Fig. 2 is an overall architecture design diagram of the AMHB algorithm, and in consideration of compatibility of the AMHB algorithm with a standard WAVE protocol stack, an information interaction module is designed in an application layer and used as a new car networking application to complete data interaction between neighboring nodes. And the information maintenance module is used as a part of the MIB and is responsible for completing maintenance work on the neighbor list, the repeated MH-WSA data table and the repeated MH-WSM data table. The BW-PQ backoff algorithm and the screening algorithm of the relay node are realized in the WSMP protocol flow. The data forwarding module and the BEB back-off algorithm are implemented in the LLC layer and the MAC layer, respectively.
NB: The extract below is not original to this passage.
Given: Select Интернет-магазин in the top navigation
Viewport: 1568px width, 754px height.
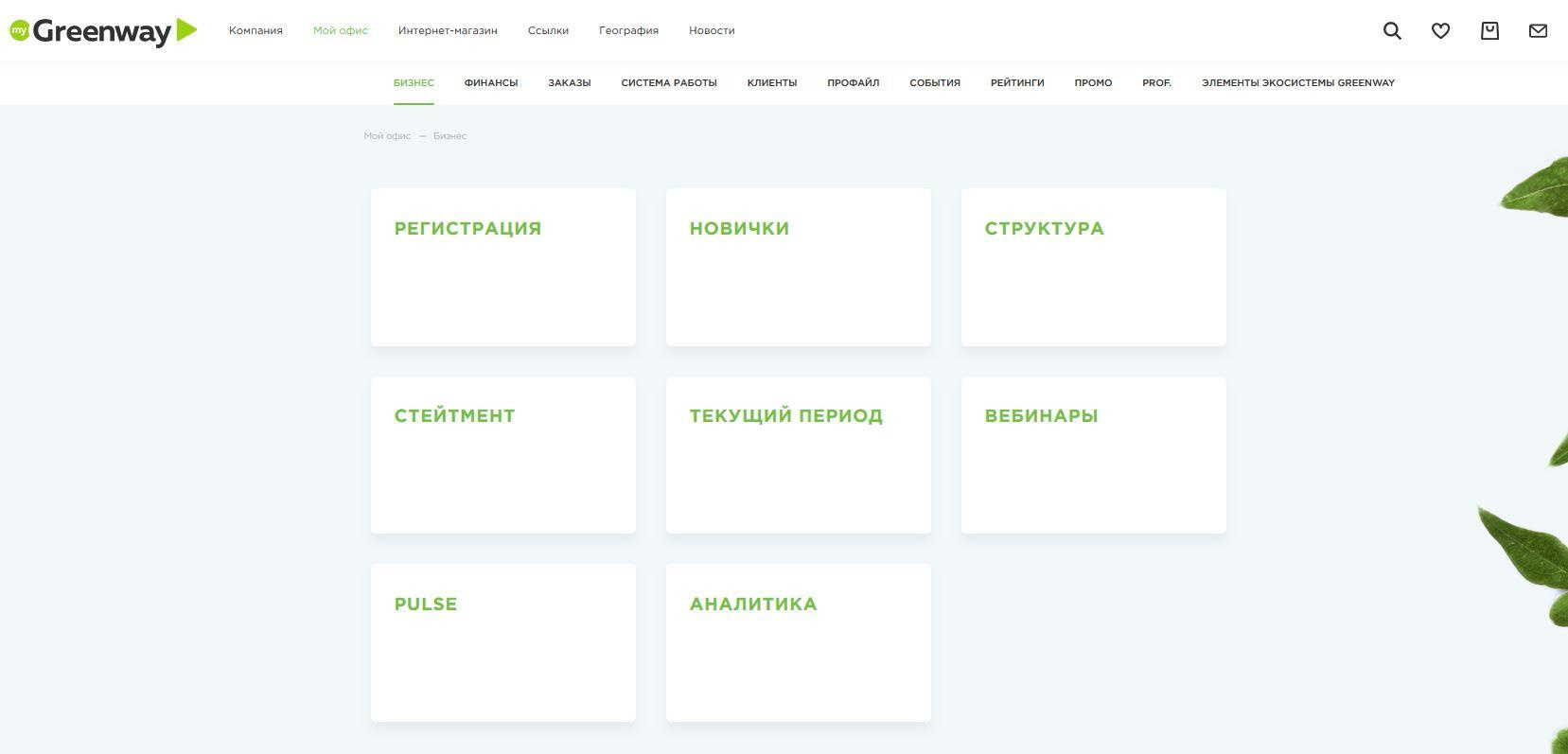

Fig. 3 and fig. 4 are respectively a flow of sending and receiving a Hello message in a local information interaction process. When the sending node filters the NCN, the sending node needs to know the current position, speed, direction, signal strength and other information of all the neighbor nodes, and the purpose of local information interaction is to complete the information collection of the neighbor nodes, and store the collected neighbor node information into the neighbor list after performing corresponding processing. The Hello message adopts a periodic broadcast mode, and the broadcast period can be adjusted by applying parameters. In addition, since the information interaction is a spontaneous action, in order to avoid unnecessary interaction delay, the sending of the Hello message does not specify a specific channel, that is, the Hello message can be sent no matter in the SCH time slot or the CCH time slot, so that the condition of data failure caused by waiting for channel switching can be reduced.
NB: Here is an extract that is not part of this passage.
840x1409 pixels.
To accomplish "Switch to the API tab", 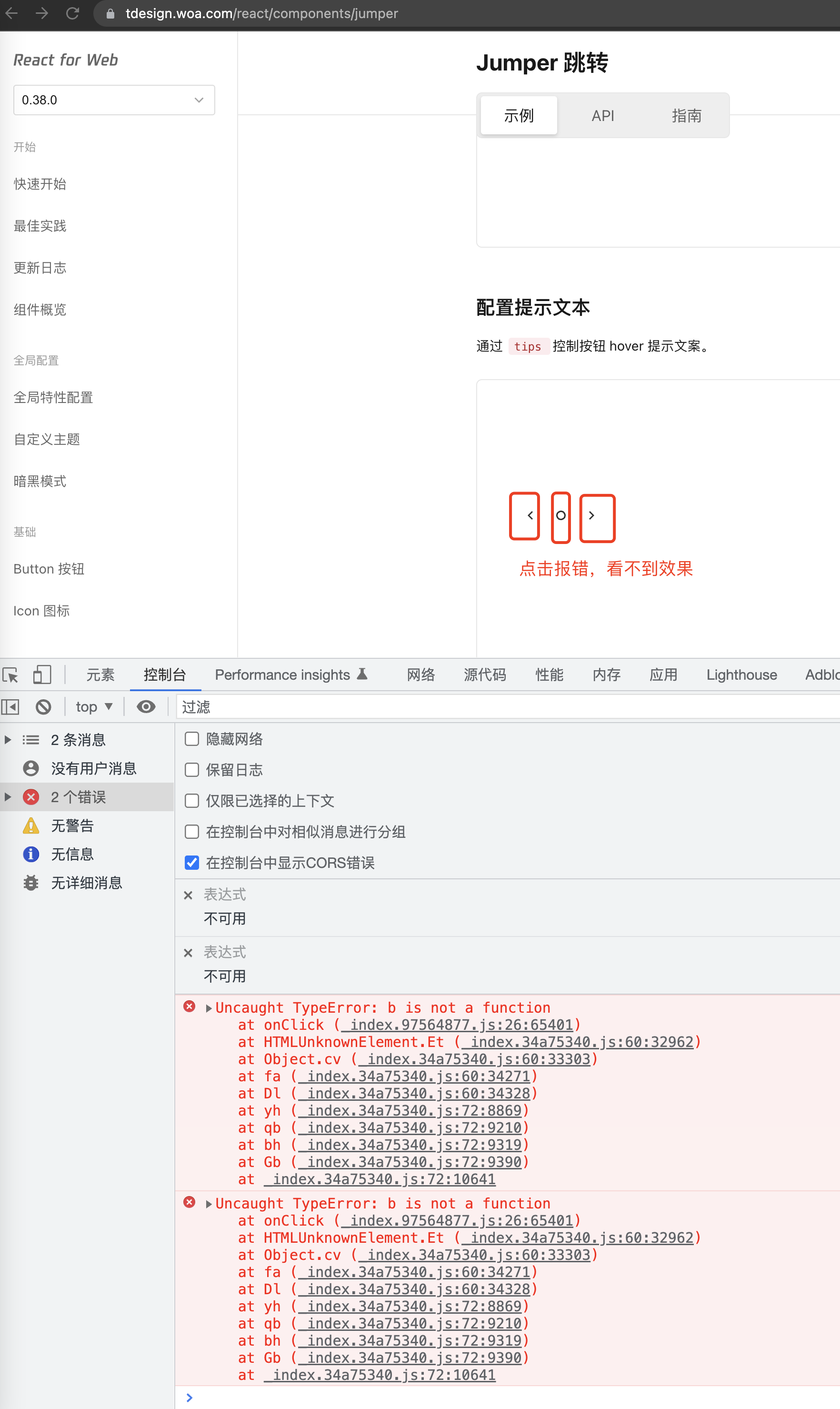I will [602, 115].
Fig. 5 and 6 are respectively a flow of MH-WSA packet encapsulation and forwarding, where in forwarding control information carried by an MH-WSA packet, a value of an FCF field is specified by an application layer and is mainly used to identify a packet type and control a forwarding hop count, a Change count field in a source MAC and a packet is used to determine whether a current MH-WSA packet is a duplicate packet, a Hello _ Number and a Candidate _ Number are respectively used to indicate the Number of neighbor nodes of a sending node of the current MH-WSA packet and the Number of selected NCNs, the neighbor MAC sequence refers to a MAC sequence of a neighbor node of the sending node of the current MH-WSA packet, and the previous Candidate _ Number in the sequence is an NCN. These pieces of information are encapsulated in the header extension section of a standard WSA message. The MH-WSA message is responsible for informing all neighbor nodes of NCN information screened by the sending node in a fast forwarding mechanism or a cooperative forwarding mechanism, and the MH-WSA message is also responsible for carrying service data in the fast forwarding mechanism, so that the MH-WSA message is of great importance in the AMHB algorithm for forwarding.

Fig. 7 and 8 are respectively an encapsulation and forwarding flow of an MH-WSM message, where forwarding control information is encapsulated in a header extension field of a standard WSM message, and fields FCF and FEI are specified by an application layer. Besides carrying service data, the MH-WSM message carries an independent forwarding control field inside, and is used for forwarding judgment of response of candidate forwarding nodes. In addition, the MH-WSM message forwarding must comply with the interaction model of the standard WAVE protocol stack, and before forwarding the MH-WSM message, the corresponding MH-WSA message must be forwarded.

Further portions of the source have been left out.